What
the Ramban Song Says?
The Apostle and Prince Kepha proceeded from Quilon in a northeasterly
direction and arrived at Thrikapaleswaram, near Niranom. Thrikapaleswaram
had Hindu temples at that time, and to provide a place of public
worship to the Christian community, the Apostle planted a cross
a few furlongs away to the west of one of the temples. The non-Christian
people in the locality did not like this and they pulled it out
and cast it into the nearby river.
This
desecration took place sometime after the Apostle had left the
place for Chayal or Nileckal. Two Christians from Thrikapaleswaram
went there and requested the Apostle to re-visit their place and
set matters right. The cross that had been thrown out into the
river moved downwards floating on the waters for some distance,
and eventually rested on a strip of land on the opposite bank
of the river. Here at Niranom a new site for a church was secured.
During this second visit, the Apostle stayed at Niranom for two
months and during this period two hundred persons were baptized
by him giving new vigor and strength to the Christian community.

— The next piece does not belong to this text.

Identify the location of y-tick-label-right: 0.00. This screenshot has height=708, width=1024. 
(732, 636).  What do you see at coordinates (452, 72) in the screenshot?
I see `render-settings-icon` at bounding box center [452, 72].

Local tradition is that most of the Nambutiris having been made
Christians by St. Thomas, left the place after giving the boxes
containing the documents relating to their landed properties to
a Kymal or Nair chieftain, who has since been known as Niranam
Petti Kaymal. Of the various miracles performed by St. Thomas
at Niranam, the most remarkable was the restoration of life to
a child of a barber put to death by anti-Christian families, who
wanted to throw the responsibility for the crime on the Apostle.